Further, Blackwell gained the endorsement of Texas party chair Tina Benkiser, who herself had been mulling a run for the chairmanship. Her support broke the social conservative bottleneck that was created by the presence of Saltsman, and to a lesser degree, South Carolina state party hair Katon Dawson. At press time, it was believed that Blackwell had more than half of the 85 votes needed to win the chairmanship (there are 168 voting national committee members). Some press reports had Blackwell with only 30 votes, but RNC insiders say that had Chuck Yob remained in the race and not endorsed Blackwell, he would have held about 30 votes himself. “Blackwell has more votes than he’s being given credit for,” says one RNC insider. “The Benkiser deal has given him more votes than folks want to talk about because my guess is that about 40 to 50 votes on that committee are socially conservative.”
Rubin, It’s You
The Obama transition team was aware of New Mexico governor Bill Richardson‘s relationship with CDR Financial Products, the firm currently under investigation, because Richardson had introduced the firm’s founder, David Rubin, to Obama fundraisers during the Democratic convention in Denver last August. Richardson withdrew his name from nomination for commerce secretary due to a grand jury investigation into possible financial dealings between his New Mexico administration and Rubin’s firm. But it isn’t just Obama and Richardson that Rubin has ties to.

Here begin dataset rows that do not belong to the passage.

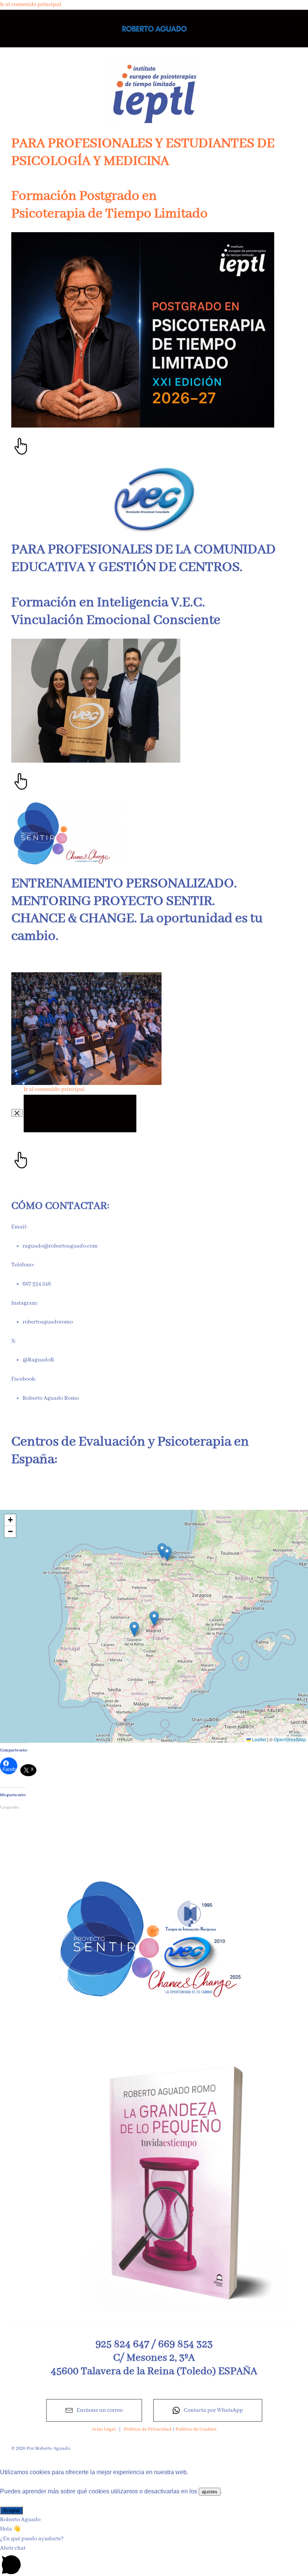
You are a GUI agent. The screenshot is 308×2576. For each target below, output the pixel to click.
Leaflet (258, 1739)
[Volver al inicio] (154, 28)
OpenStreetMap (290, 1739)
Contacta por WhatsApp (213, 2410)
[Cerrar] (17, 1113)
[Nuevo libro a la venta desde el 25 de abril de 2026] (154, 2183)
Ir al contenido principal (30, 4)
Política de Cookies (195, 2429)
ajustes (209, 2491)
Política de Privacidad (148, 2429)
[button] (293, 28)
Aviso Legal (104, 2429)
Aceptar (11, 2510)
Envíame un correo (100, 2410)
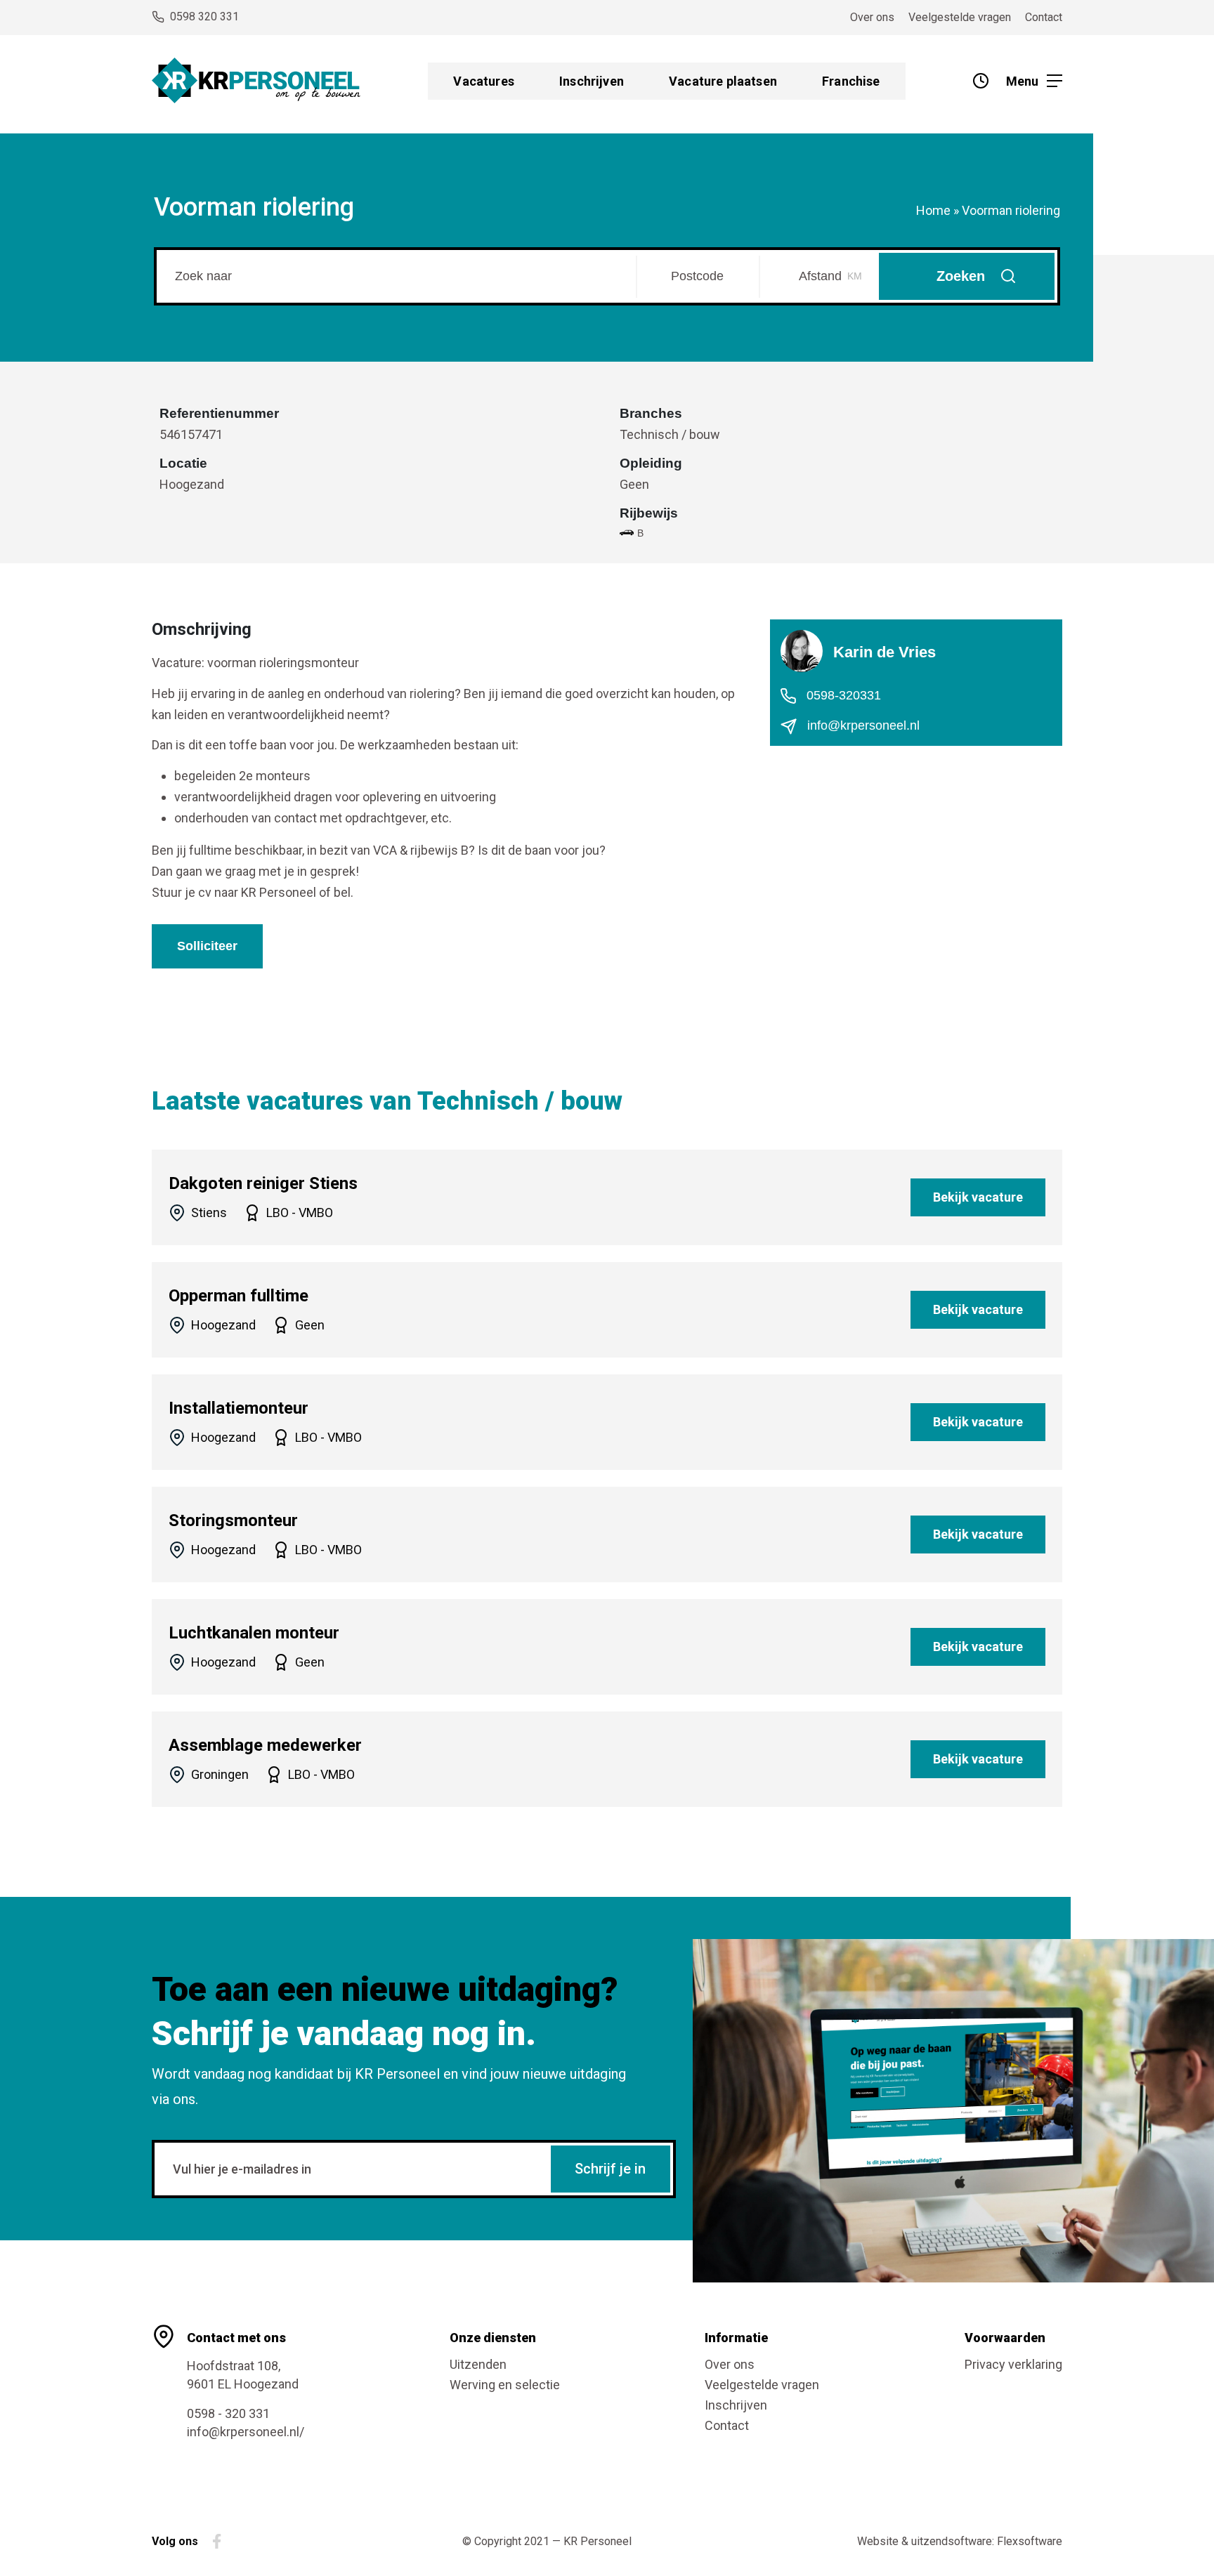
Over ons (872, 17)
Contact (1043, 17)
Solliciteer (207, 946)
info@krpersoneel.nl (862, 725)
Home (933, 210)
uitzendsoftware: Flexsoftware (986, 2541)
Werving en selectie (505, 2384)
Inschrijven (591, 81)
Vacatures (483, 81)
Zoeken (960, 276)
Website (878, 2541)
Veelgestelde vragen (959, 17)
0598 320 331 (204, 16)
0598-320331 (842, 695)
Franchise (851, 81)
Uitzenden (478, 2364)
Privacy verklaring (1013, 2364)
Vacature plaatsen (723, 81)
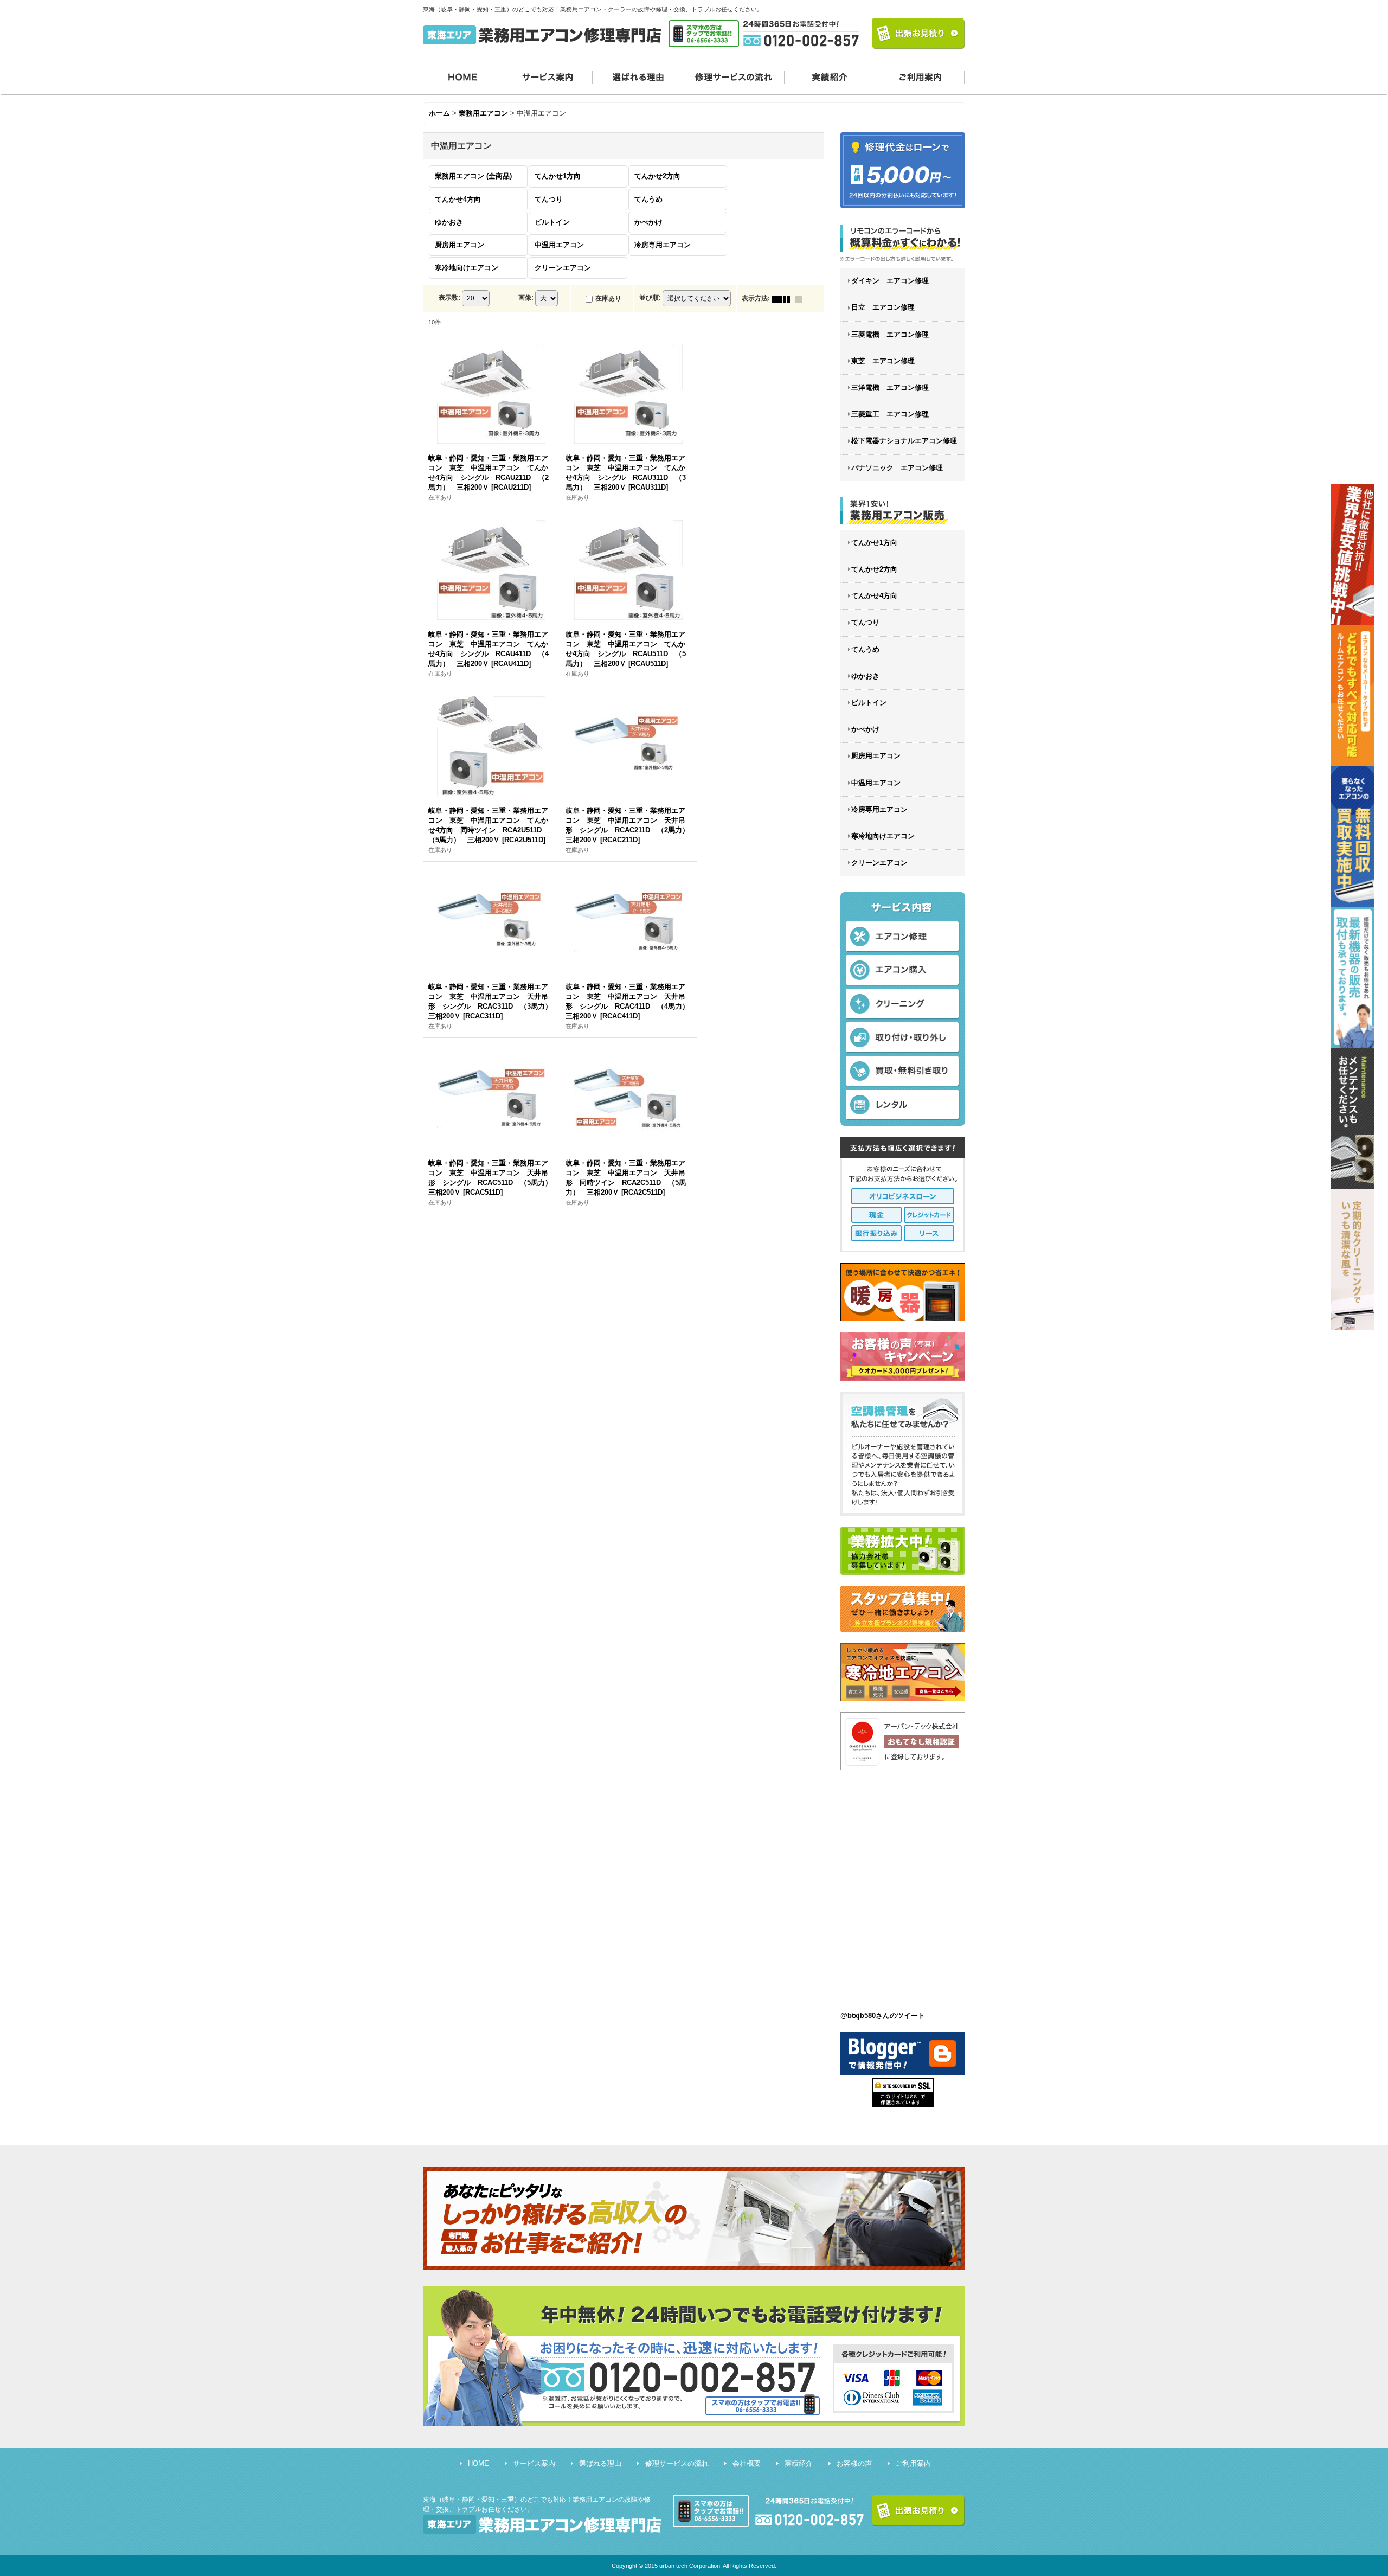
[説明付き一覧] (807, 298)
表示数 (449, 298)
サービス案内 (547, 76)
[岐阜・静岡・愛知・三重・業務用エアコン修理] (902, 243)
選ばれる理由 (638, 76)
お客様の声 (854, 2463)
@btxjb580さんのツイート (882, 2015)
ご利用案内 (920, 76)
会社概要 (746, 2463)
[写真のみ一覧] (783, 298)
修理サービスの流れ (734, 76)
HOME (462, 76)
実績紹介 (830, 76)
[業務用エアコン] (902, 510)
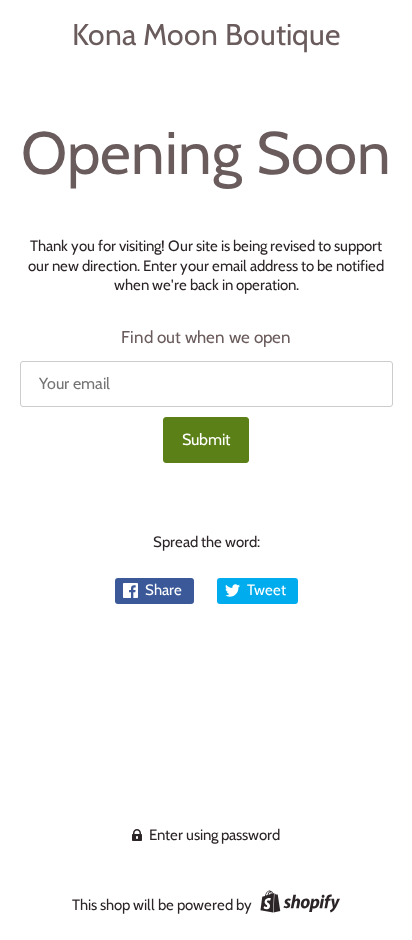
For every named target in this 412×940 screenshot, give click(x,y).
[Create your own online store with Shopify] (297, 905)
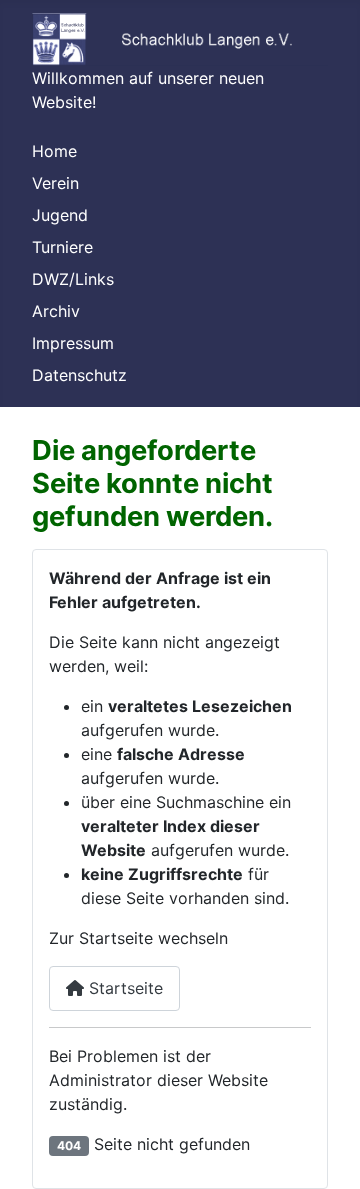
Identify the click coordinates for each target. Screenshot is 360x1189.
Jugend (60, 215)
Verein (55, 183)
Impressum (73, 343)
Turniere (62, 247)
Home (54, 151)
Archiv (56, 311)
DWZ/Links (73, 279)
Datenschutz (79, 375)
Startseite (123, 988)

According to federal law enforcement officials familiar with the investigation, federal officials are also looking into CDR’s political and financial ties to Pennsylvania governor Ed Rendell, as well as to Democratic state and local officials in Illinois, California, Florida, and Pennsylvania. Rendell placed Rubin on a political patronage commission in Pennsylvania, and Rubin was also given a seat on a Los Angeles City commission back in 2002, both seemingly as the result of monetary contributions to political action committees. Rubin has also been a financial supporter of Rev. Al Sharpton. CDR also had close business ties to Freddie Mac and Fannie Mae, marketing and selling financial instruments created through low-income housing “lease to own” programs across the country. “If someone wants to understand just how deep Democrats are into the housing bubble and the economic crisis, they should look at some of the financial wheeling and dealing around some of those ‘lease to own’ programs,” says a former Freddie Mac lobbyist based in Washington. “It’s a veritable ‘who’s who’ of Democratic state and local politics from New York to Los Angeles.”
Rubin, founded the firm known for many years as Chambers, Dunhill, Rubin & Co, though there is no Chambers or Dunhill associated with the firm. It appears that after a number of embarrassing IRS investigations into alleged back-door deals related to municipal bond financing in Atlanta and other localities in the late 1990s, the firm’s name was changed to CDR Financial.
According to a Bloomberg News report and New Mexico records, between 2003 and 2004, CDR made $951,566 advising the New Mexico Finance Authority on $420 million of interest rate swaps. By comparison, when New York City offered $900 million in derivatives, it paid its adviser about $400,000.
“Long before Bill Richardson was governor, New Mexico was known to be one of the most corrupt states in the country,” says a current Federal Bureau of Investigations official who has overseen criminal investigations related to drug trafficking and organized crime in the state. “If there is anything to this investigation, it appears that it’s just politics as usual for New Mexico.”